Проблема своевременного ухода живо интересует и Бубнова и Луку. Во взглядах на нее у них наблюдается трогательное единодушие. К ней они возвращаются неоднократно, ей же посвящен и их последний, прощальный диалог.
«Лука. Сегодня в ночь — уйду…
Бубнов. Это — лучше. Вовремя уйти всегда лучше.
Лука. Верно говоришь…
Бубнов. Я — знаю. Я, может, от каторги спасся тем, что вовремя ушел».
Лука заинтересовался, и Бубнов поведал, как он не на живот, а на смерть поссорился со своей женой и её любовником. Не одолев их в неравном поединке, он задумал укокошить жену, но вовремя спохватился, ушел. Лука одобрил: «Эдак-то лучше! Пускай их там из собак енотов делают!..»
Идеологом концепции «своевременного ухода» по справедливости следует признать Бубнова. Лука в этом отношении выступает всего лишь как последователь, правда убежденный и ревностный, но все же лишь последователь Бубнова. Но Бубнов сам никуда из ночлежки не уходит. Уходит Лука и за этот поступок вот уже в течение десятков лет расплачивается перед критикой, упрекающей его в том, что он якобы в ответственную минуту скрылся, ушел от опасности, попросту струсил и тем основательно подорвал свою репутацию.
Более снисходительные критики возражали, что Лука задумал уйти из ночлежки еще до убийства Костылёва и предупредил об этом своих товарищей. К. этому можно было бы добавить, что ушел он, как мы видим, с одобрения и благословения Бубнова, что ему оставаться в подвале и в самом деле дальше никак нельзя было, так как он, не имеющий паспорта, мог бы попасть под арест по первому доносу Костылёва. И кто станет утверждать, что уход Луки от ареста — трусость? Сказать так — значит перенести обвинение с Луки на всех тех, кто скрывался от преследований охранки, бежал с каторги и ссылки… Трусость — свойство противоположное храбрости.
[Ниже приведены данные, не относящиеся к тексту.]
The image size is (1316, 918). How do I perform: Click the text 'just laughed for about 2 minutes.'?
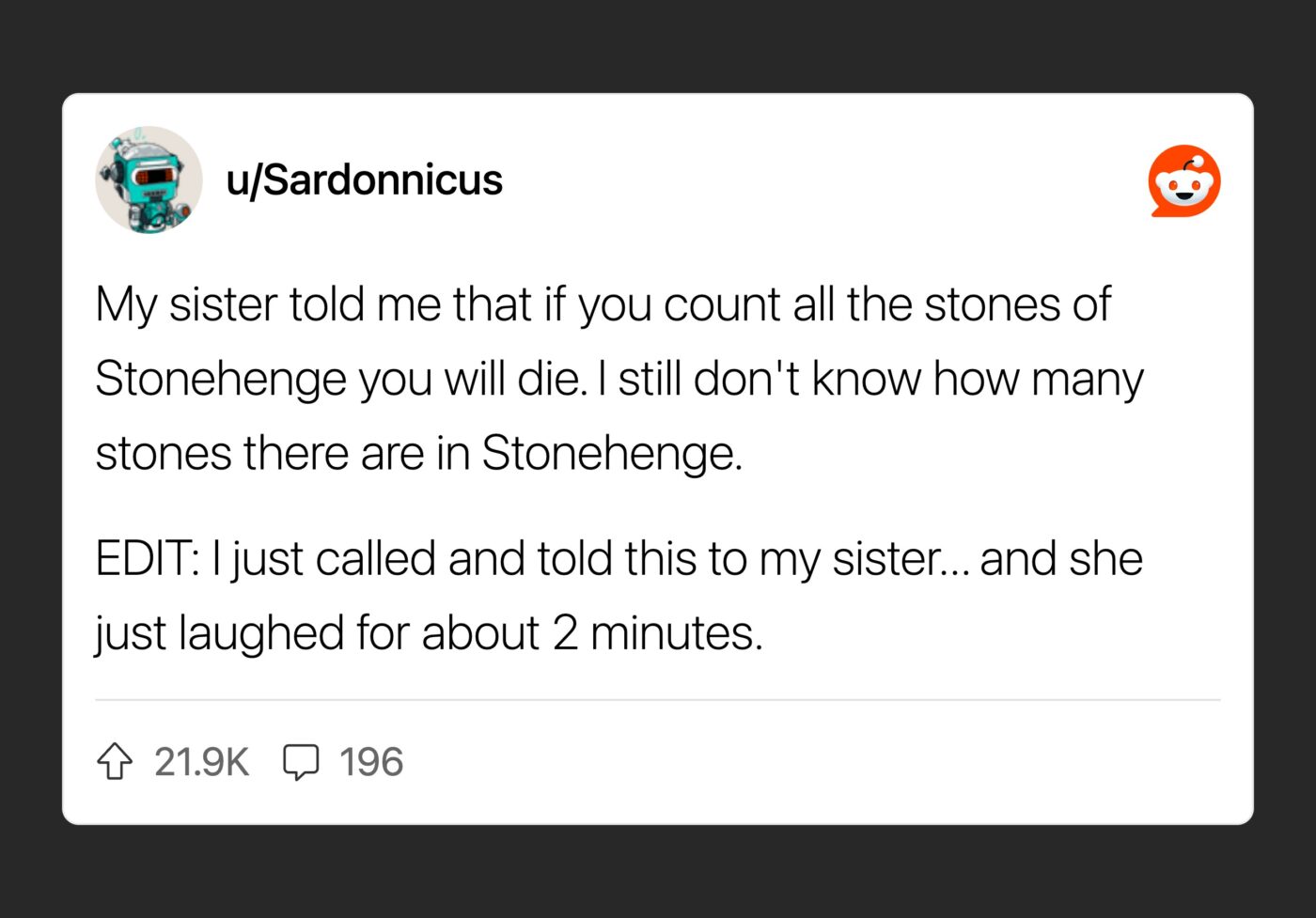(429, 633)
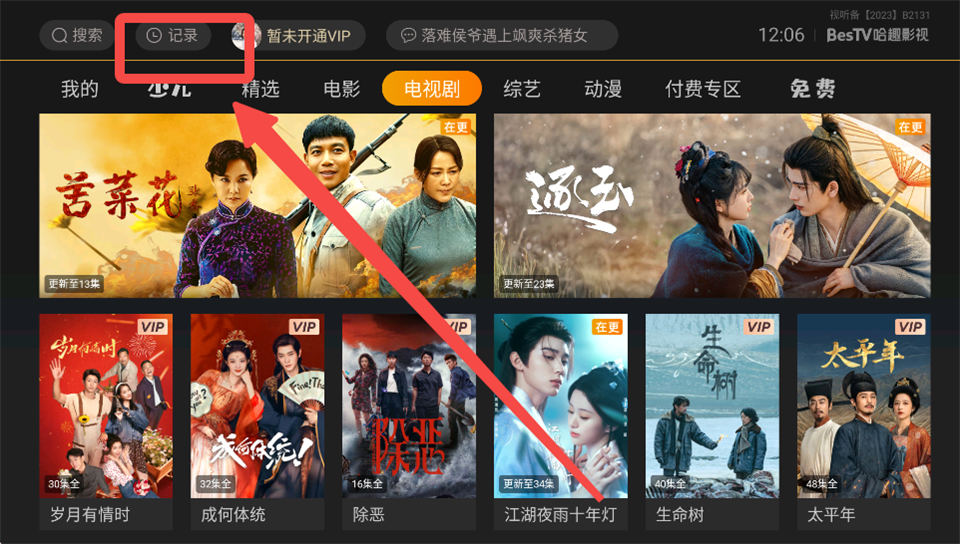This screenshot has height=544, width=960.
Task: Open the 落难侯爷遇上飒爽杀猪女 message banner
Action: (501, 35)
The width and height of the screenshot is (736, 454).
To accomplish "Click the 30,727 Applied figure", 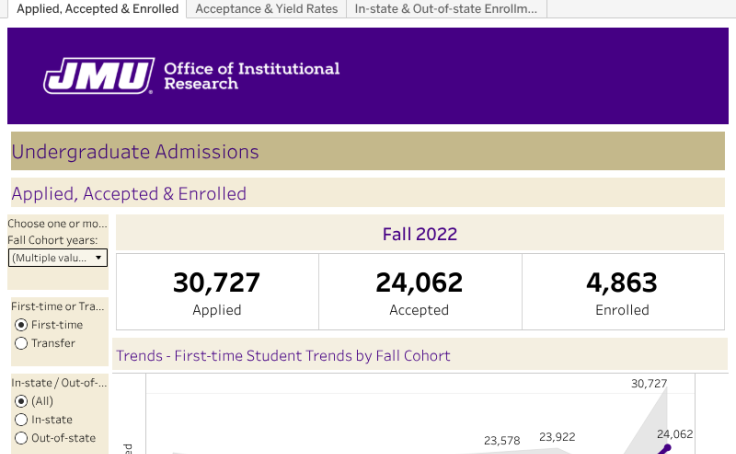I will pos(216,283).
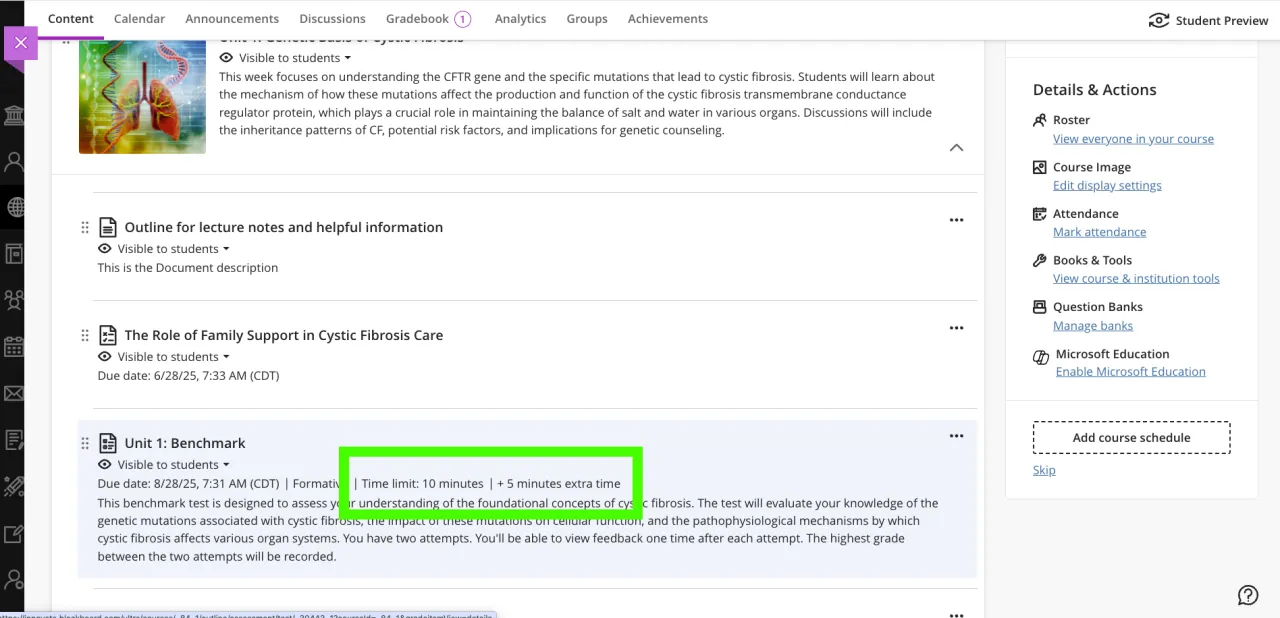Click the Roster icon in Details & Actions

(x=1040, y=119)
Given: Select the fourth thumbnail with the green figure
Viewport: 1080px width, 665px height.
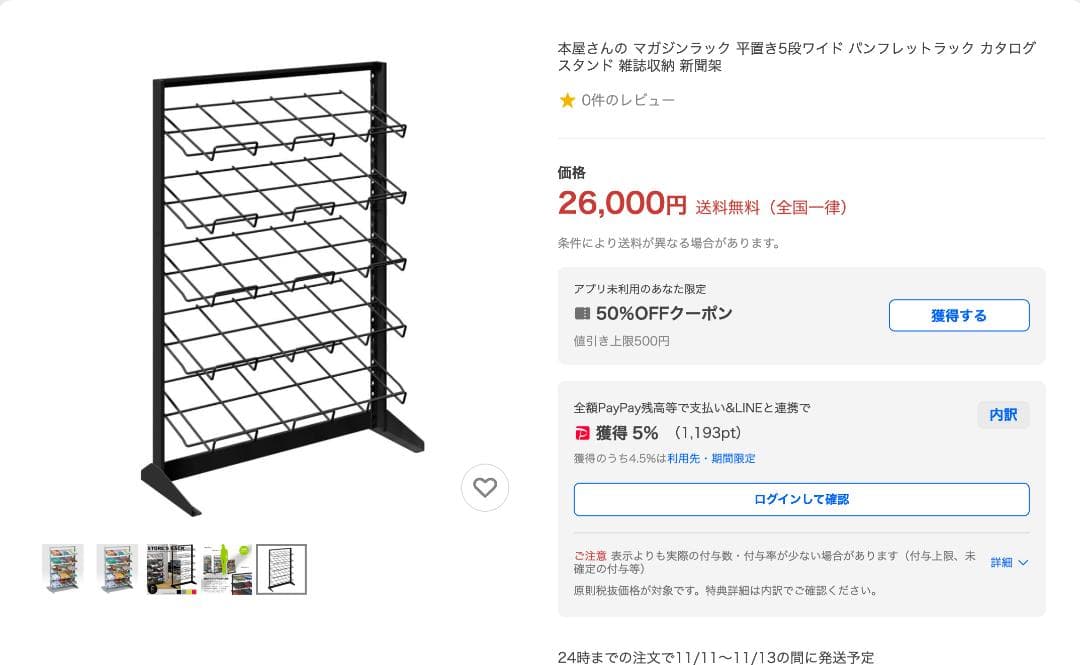Looking at the screenshot, I should click(x=225, y=568).
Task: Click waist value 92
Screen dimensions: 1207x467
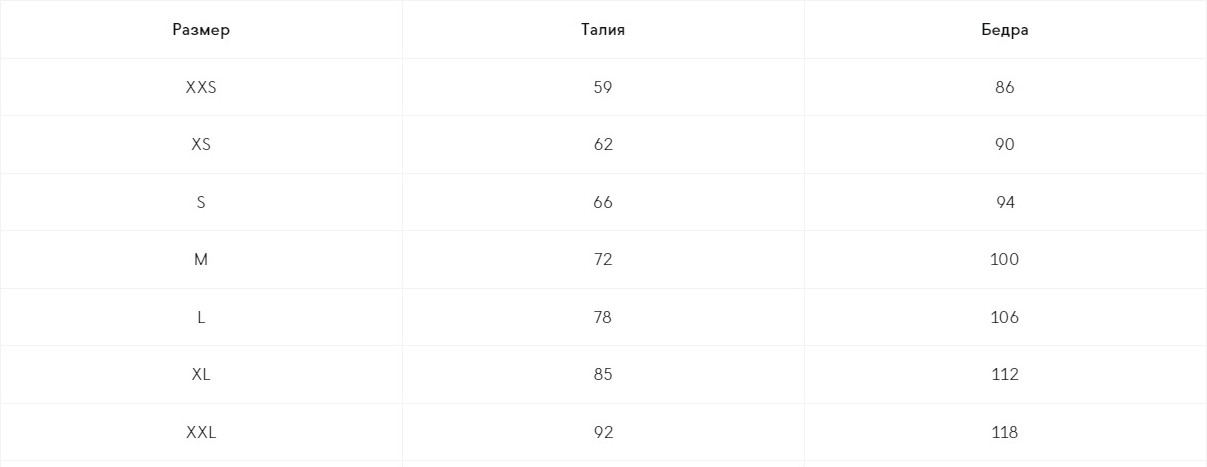Action: pos(603,432)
А быть храбрым, как учил Сократ, это вовсе не означает, что никого и ничего не бояться. Такая храбрость на деле может оказаться обыкновенной глупостью. Храбрость — по Сократу — это знание того, чего надо, а чего не надо бояться.
Боясь оказаться свидетелем (в самом деле, какой же свидетель из беспаспортного бродяги!), Лука исчезает, не дождавшись развязки. Он сделал все, что мог и что должен был сделать, и ушел. Он тут больше не нужен, а если бы и остался, то решительно ничего не изменил бы в ходе событий. Если это так, то нельзя ли его уход рассматривать своевременным, разумным и необходимым шагом, ничего общего не имеющим с трусостью? Не пора ли «реабилитировать» Луку? Чтобы ответить на этот вопрос, надо повнимательнее присмотреться не только к тому, что говорит, но и к тому, что делает старик.